##### Text extract

Dwyer, Dan

Interviewer: Jean McMillen
Place of Interview: Johnnycake Books
Date of Interview:
File No: 76/88 Cycle:
Summary: Harold Erickson, Salmon Kill Farm,3 rare book shops

Interview Audio

Interview Transcript

Dan Dwyer Interview:

This is File #76. Today’s date is August 5, 2014. This is Jean McMillen interviewing Dan Dwyer about his life and times in Salisbury and the history of the Housatonic Bookshop through Loin’s Head Books through Johnny Cake Books and anything else that takes his fancy. We’ll start with…

JM:What is your name?

DD:My name is Dan Dwyer.

JM:When were you born?

DD:I was born on Aug. 24, 1952, in New Bedford, Mass.

JM:Your parents’ names?

DD:My mother’s name is Annette Lilliane Charest, my father’s name was Daniel Francis Dwyer, I being a junior but I never use it since he died.

JM:Do you have siblings?

DD:Yes, I have a sister Louise and a sister Anne.

JM:Educational background?

DD:I graduated from Georgetown University in 1974.

JM:Now I know that you came to the area looking for a second home to get away from Manhattan. Tell me about Bunker Hill and the Ericksons, please.

##########
##### Listed records

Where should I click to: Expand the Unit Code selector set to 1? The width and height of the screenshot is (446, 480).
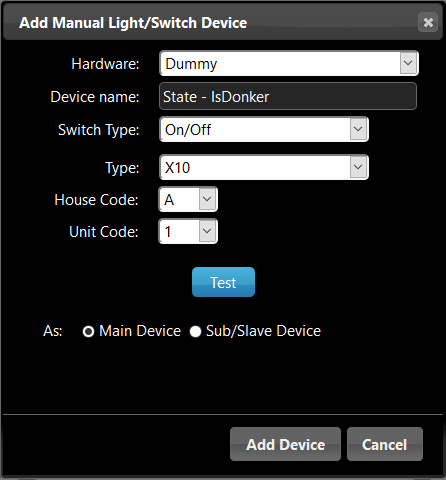point(188,231)
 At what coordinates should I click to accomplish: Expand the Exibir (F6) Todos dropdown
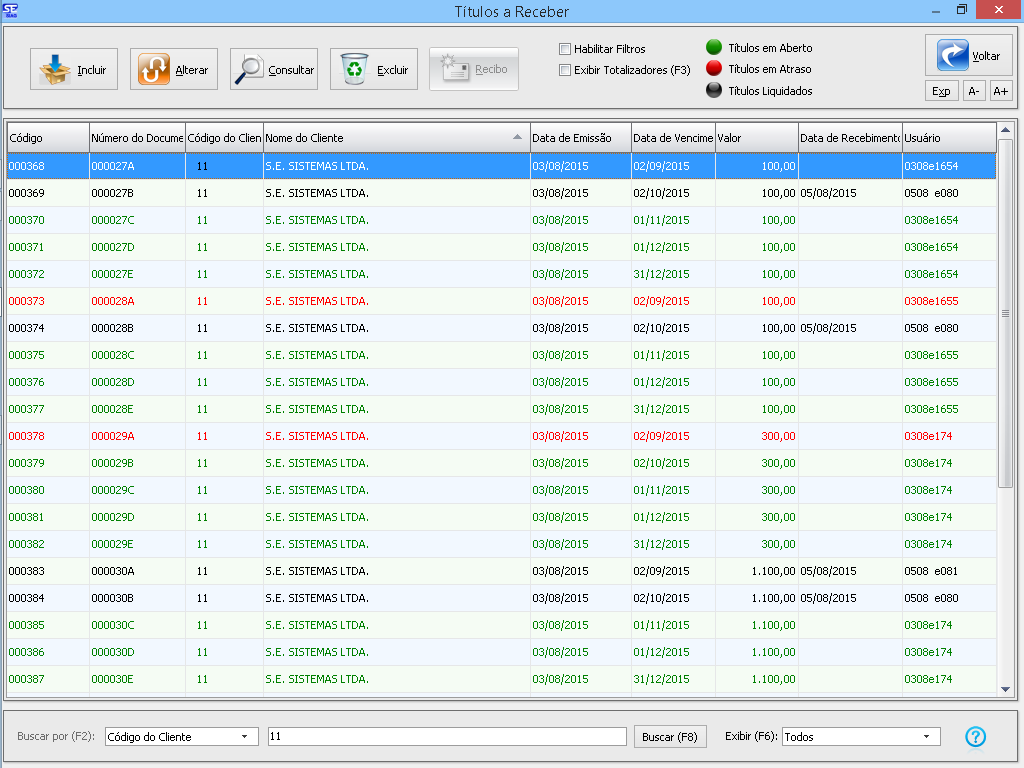click(860, 737)
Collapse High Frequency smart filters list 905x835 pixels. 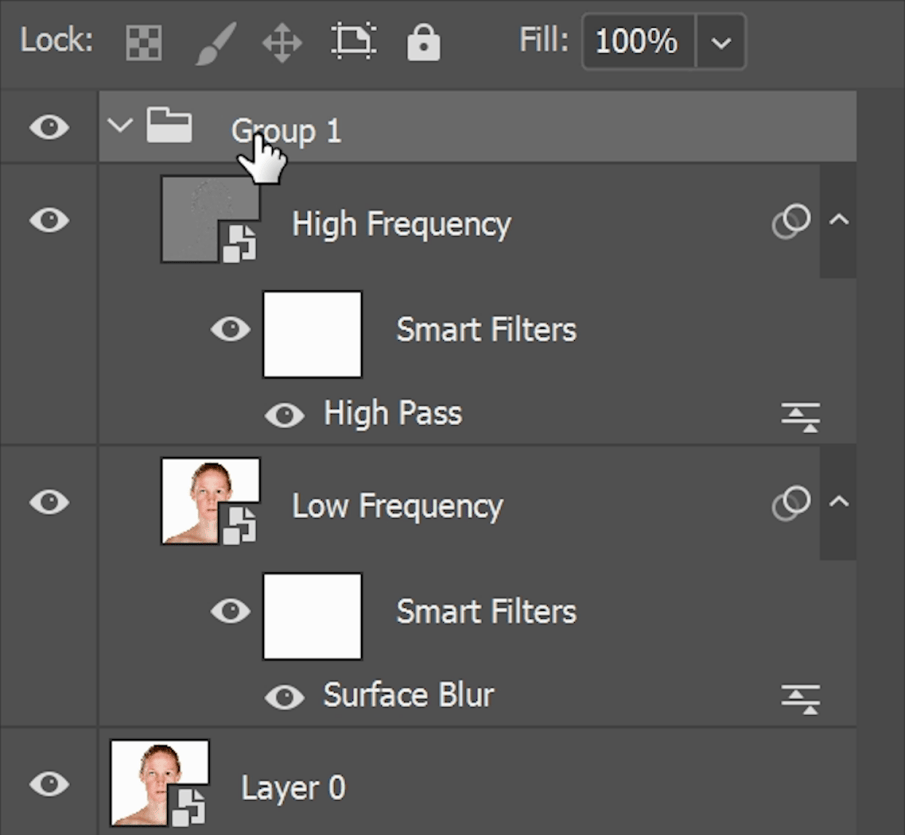tap(838, 220)
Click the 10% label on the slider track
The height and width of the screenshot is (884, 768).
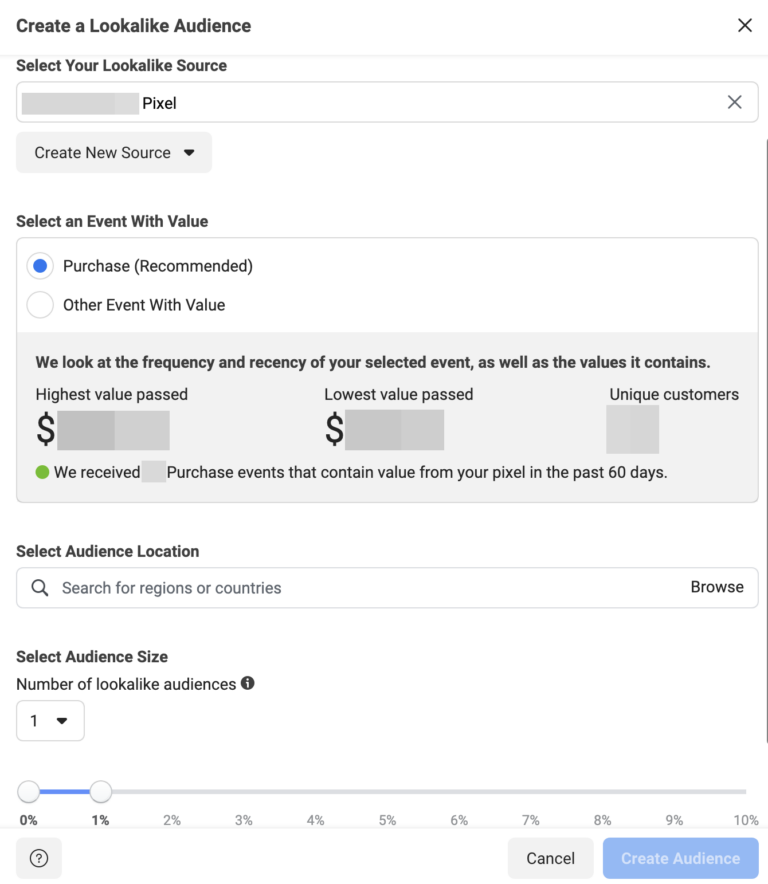(746, 819)
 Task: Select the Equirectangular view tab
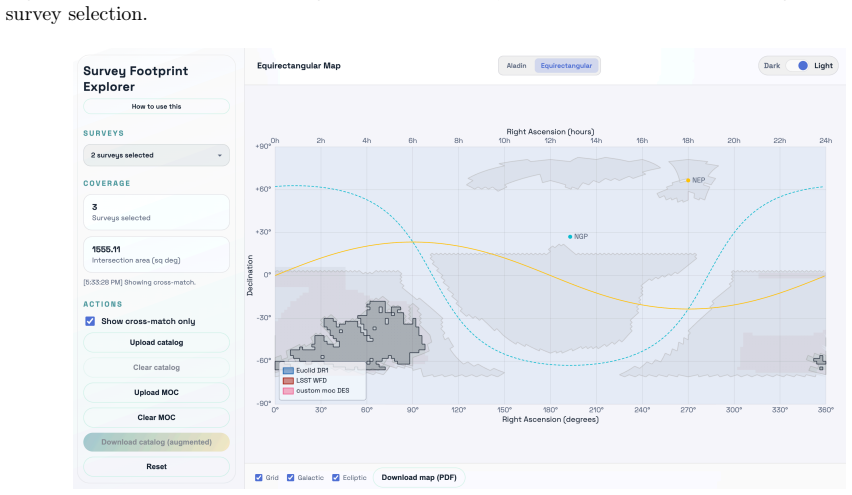tap(566, 66)
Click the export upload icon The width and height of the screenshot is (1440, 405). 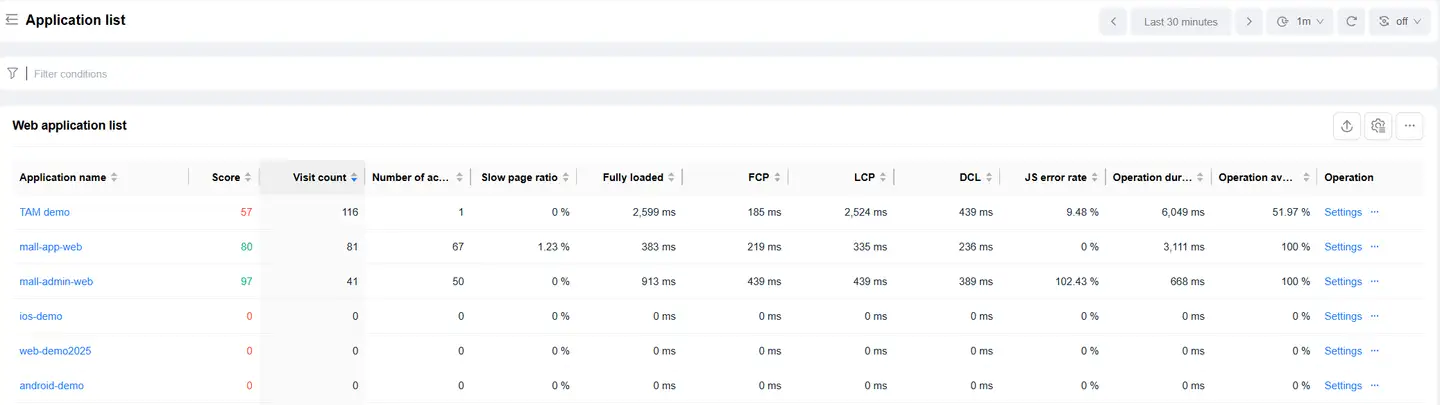click(x=1347, y=126)
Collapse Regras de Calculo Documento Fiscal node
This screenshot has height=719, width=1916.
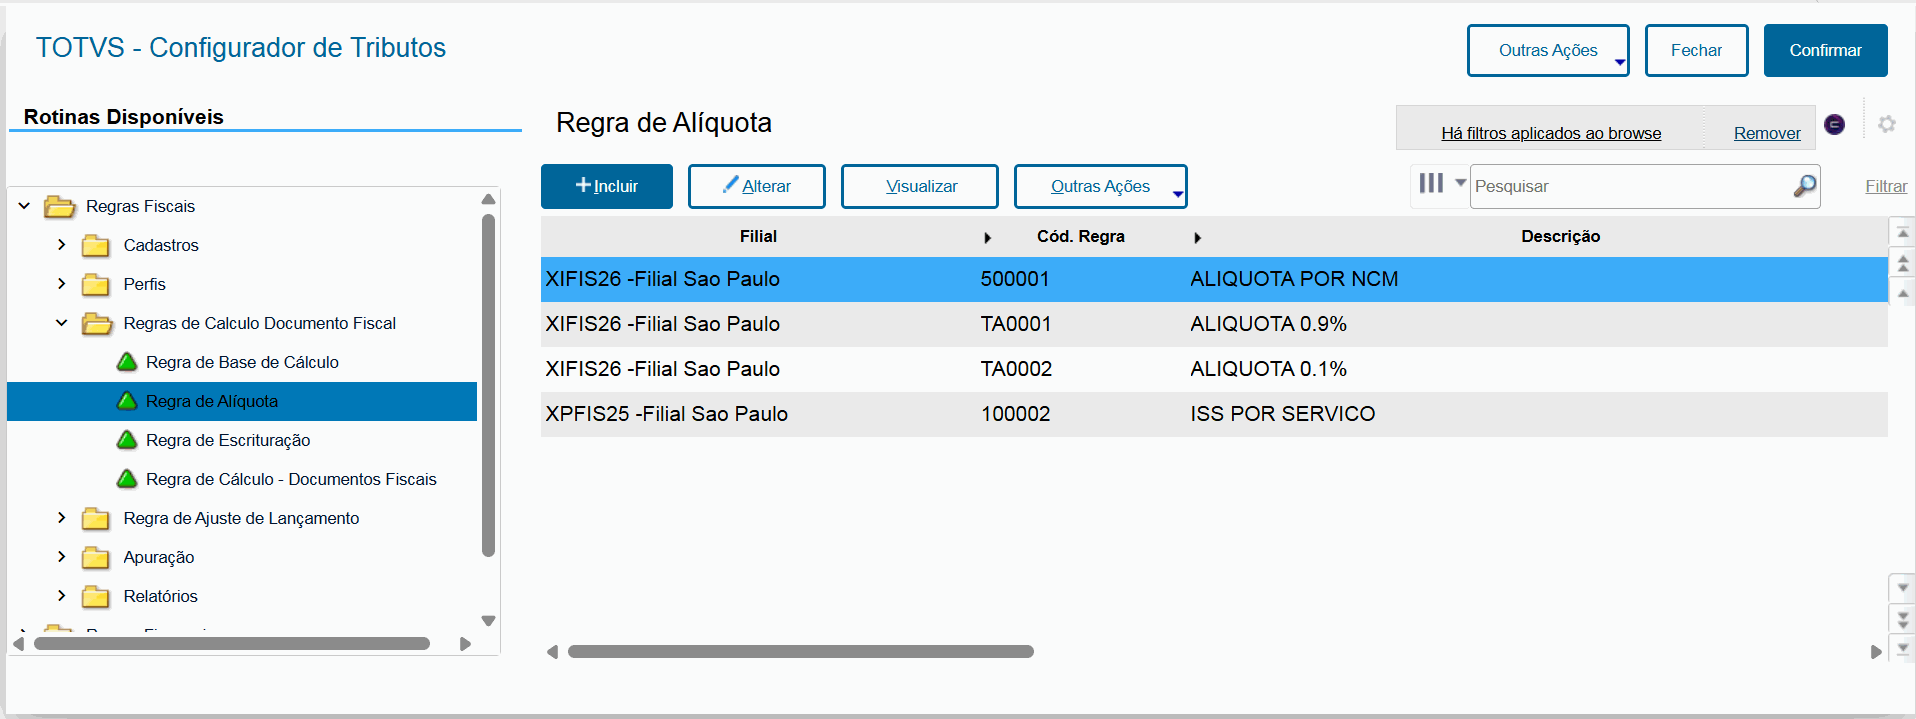[62, 323]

##########

> _What you will do_
According to the interview transcript, in what year did Dan Dwyer graduate from Georgetown University? The lines after the interview transcript are separate material, unconnected to it.

> _Result_
1974